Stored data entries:
»»
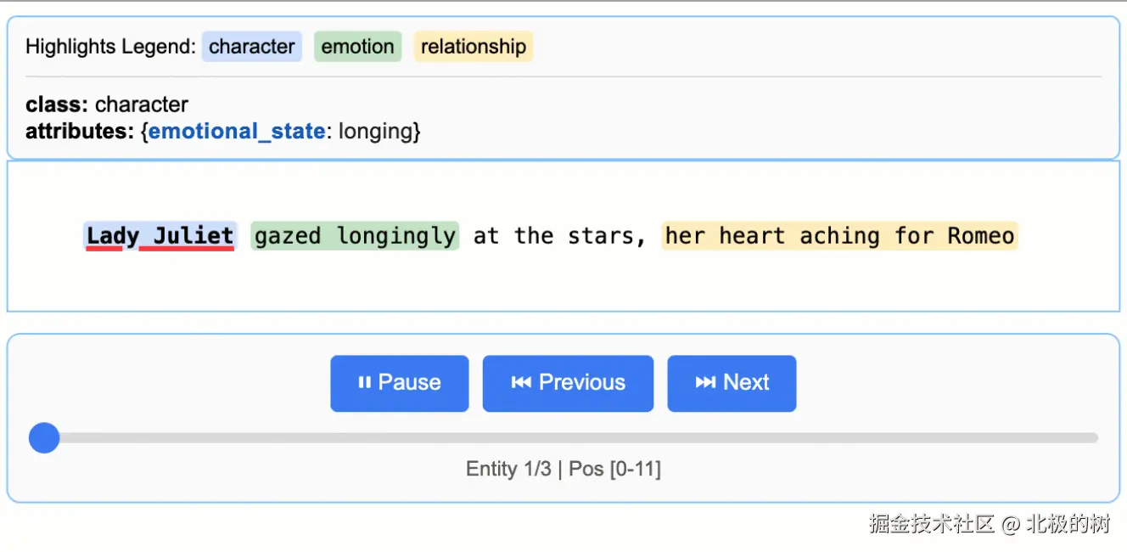Select the character legend chip

tap(251, 47)
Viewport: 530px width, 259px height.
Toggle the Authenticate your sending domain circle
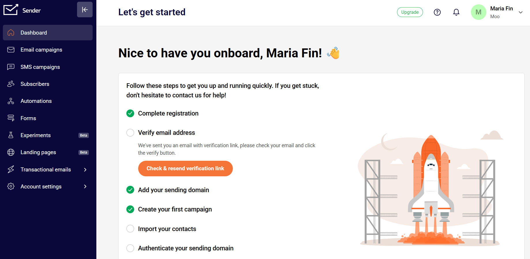click(130, 248)
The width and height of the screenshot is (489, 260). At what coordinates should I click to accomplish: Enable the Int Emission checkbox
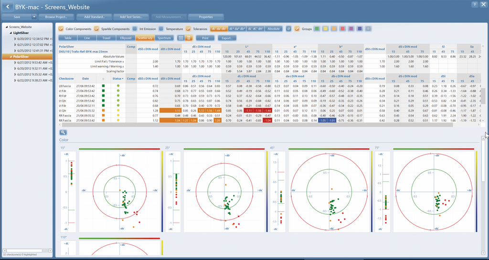coord(135,29)
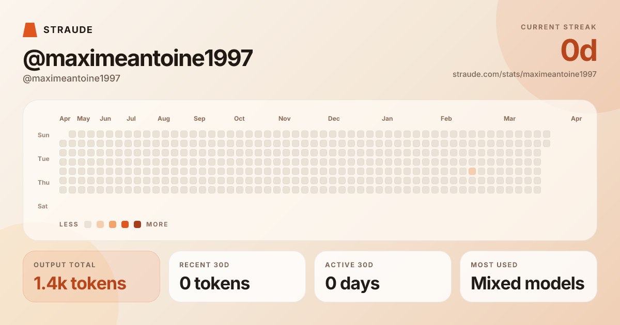The image size is (620, 325).
Task: Click the Aug month label
Action: click(x=164, y=119)
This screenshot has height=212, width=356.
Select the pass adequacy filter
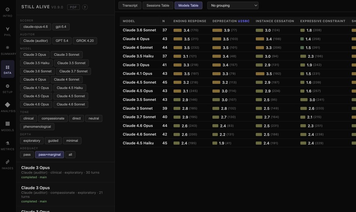click(x=27, y=154)

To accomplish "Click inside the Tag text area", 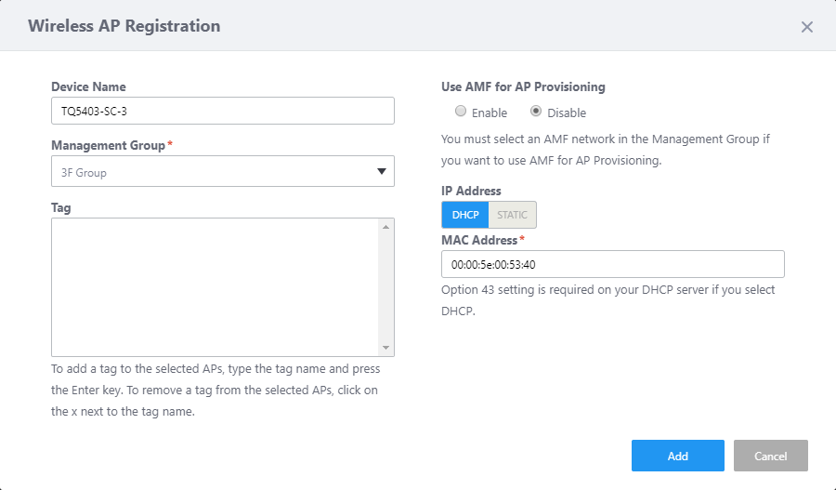I will [x=216, y=286].
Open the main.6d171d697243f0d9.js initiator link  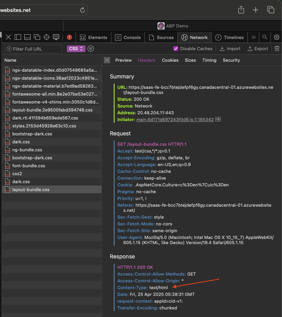(175, 119)
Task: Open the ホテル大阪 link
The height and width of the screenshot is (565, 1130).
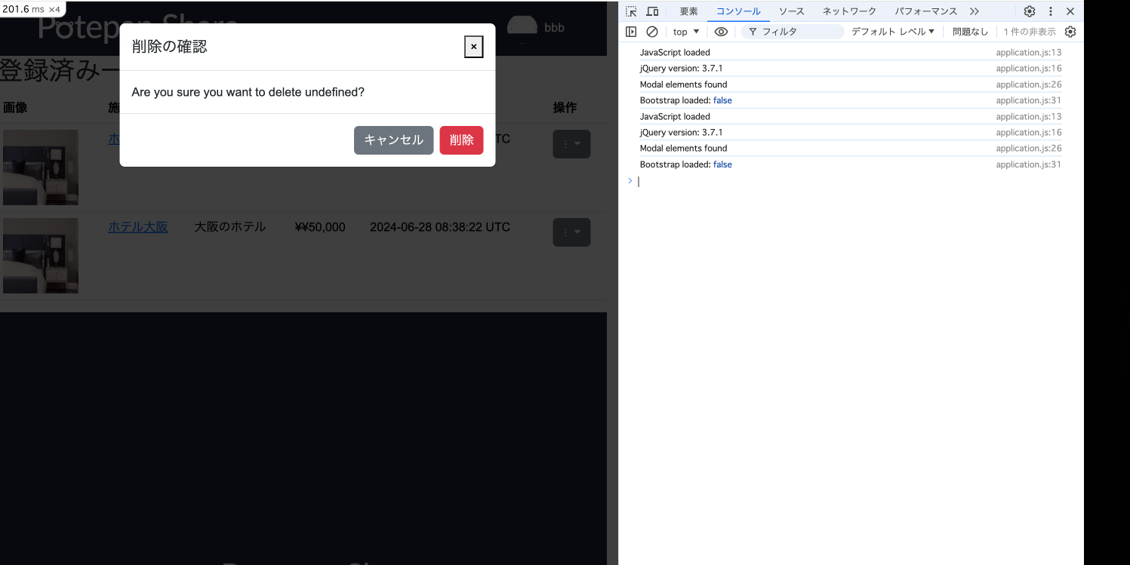Action: pyautogui.click(x=138, y=226)
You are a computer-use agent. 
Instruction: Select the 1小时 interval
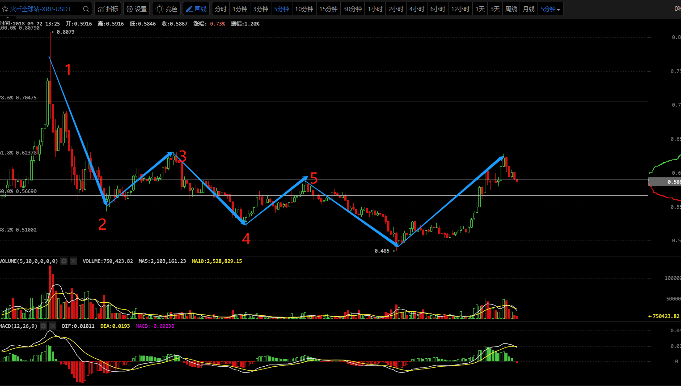(x=375, y=9)
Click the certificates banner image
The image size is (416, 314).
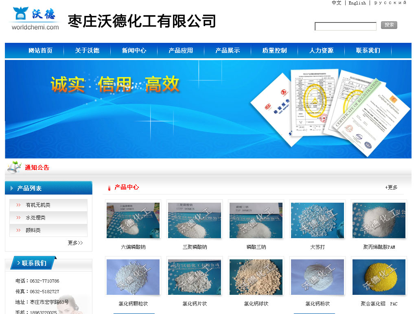[208, 109]
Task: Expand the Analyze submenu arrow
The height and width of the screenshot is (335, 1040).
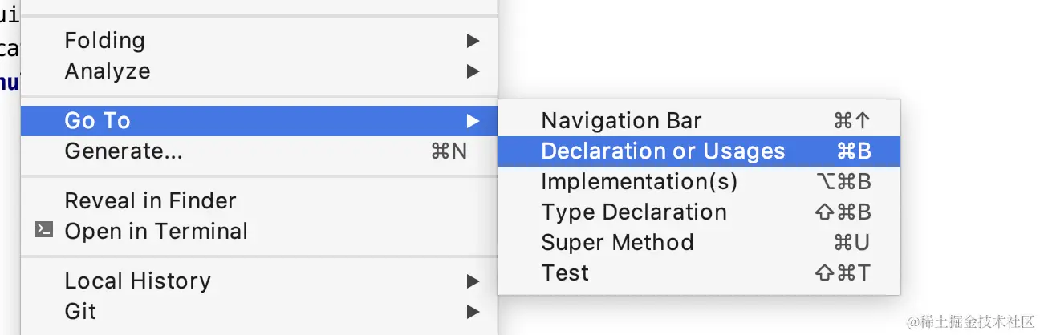Action: (x=473, y=71)
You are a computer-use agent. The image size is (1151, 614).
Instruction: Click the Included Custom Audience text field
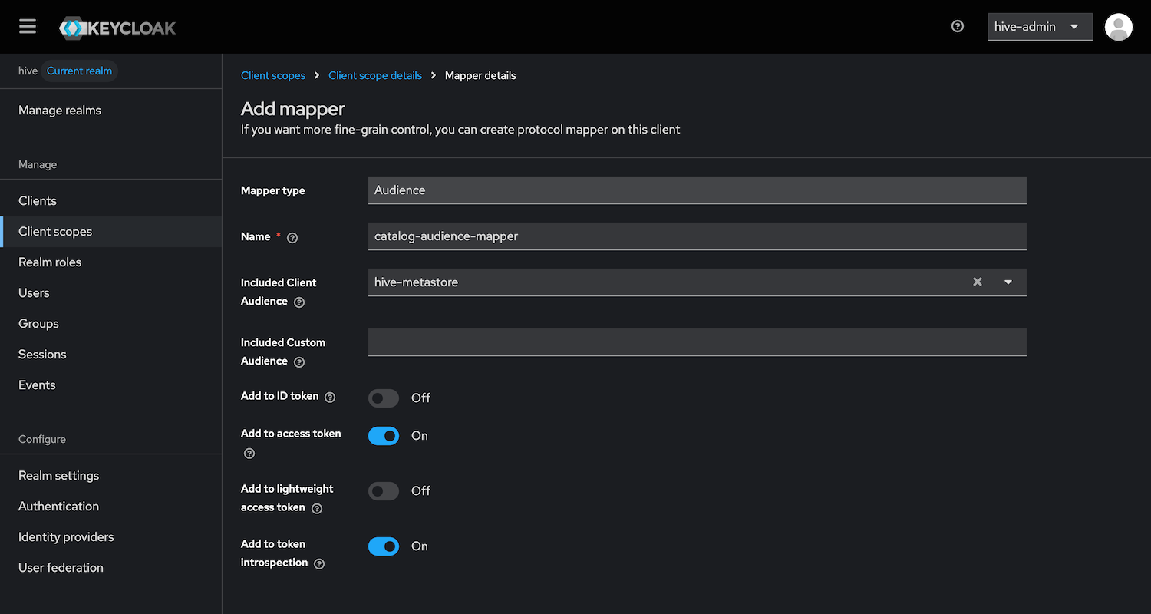(697, 342)
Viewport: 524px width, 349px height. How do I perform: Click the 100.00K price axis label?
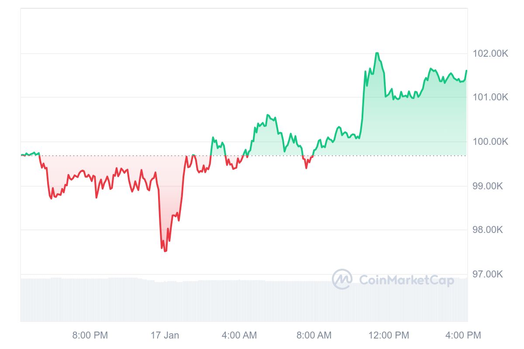(x=490, y=141)
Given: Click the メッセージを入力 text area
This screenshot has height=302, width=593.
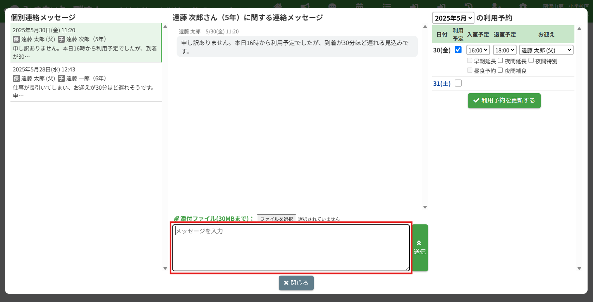Looking at the screenshot, I should (290, 248).
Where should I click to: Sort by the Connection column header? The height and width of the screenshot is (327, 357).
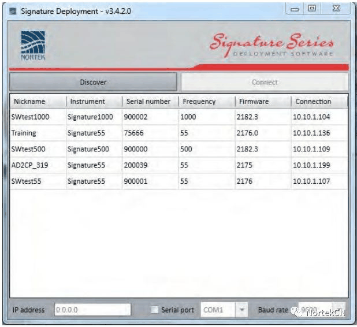[x=313, y=102]
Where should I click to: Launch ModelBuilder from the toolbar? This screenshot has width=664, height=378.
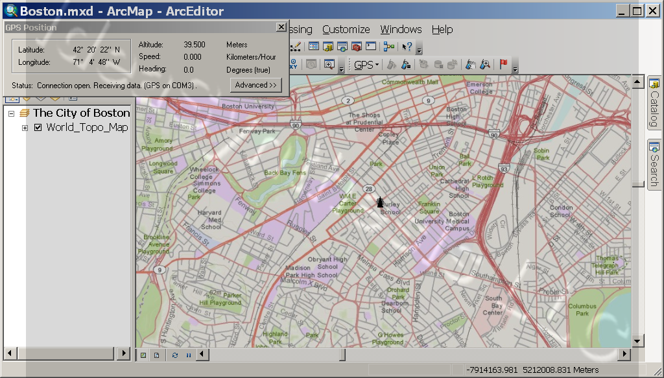[389, 47]
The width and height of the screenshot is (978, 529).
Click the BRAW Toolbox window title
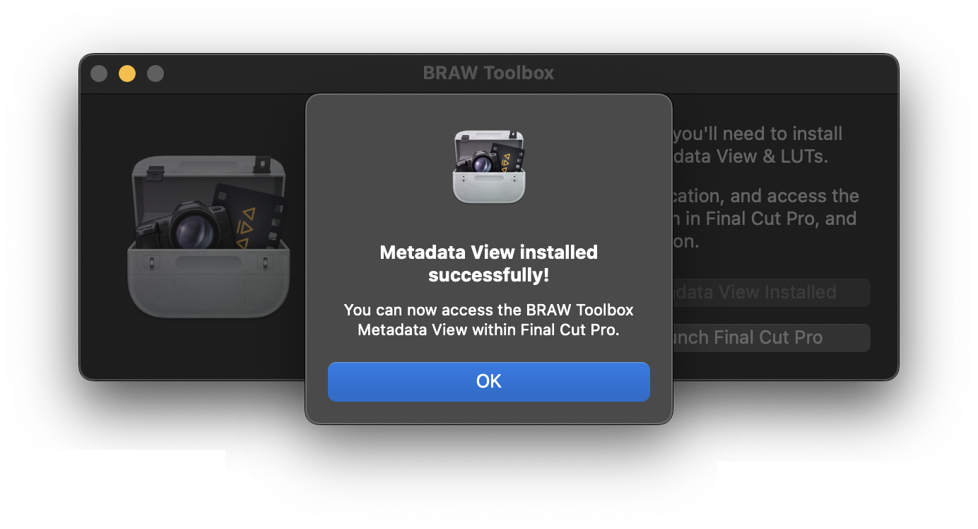(x=488, y=73)
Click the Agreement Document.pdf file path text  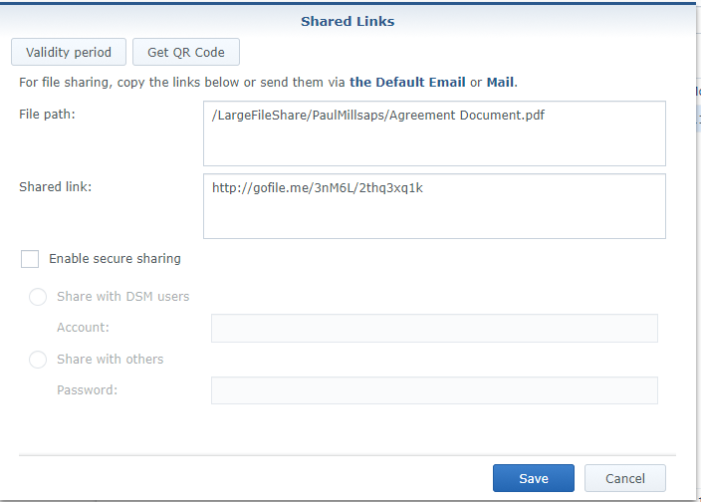[378, 116]
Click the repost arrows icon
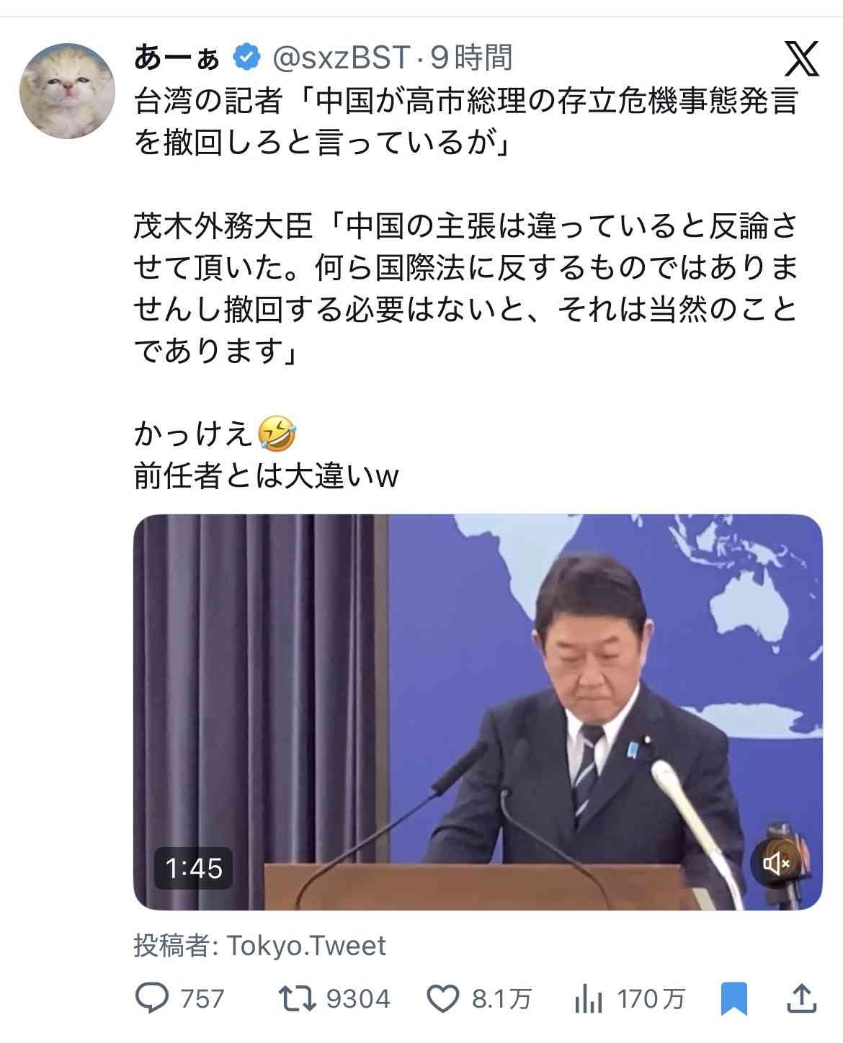843x1043 pixels. tap(298, 998)
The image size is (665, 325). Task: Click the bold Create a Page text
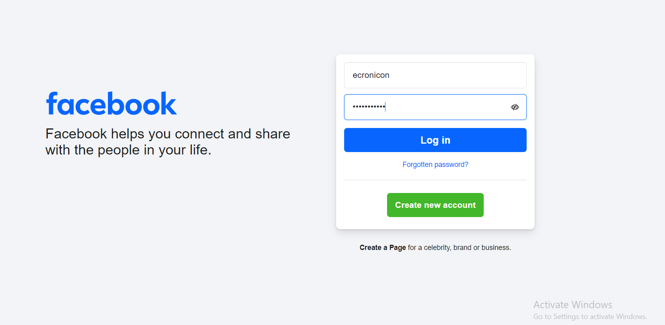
««
Search the entries for "agent" and show every line that has it.

You are a computer-use agent. 
You are a computer-use agent. The image size is (1151, 614).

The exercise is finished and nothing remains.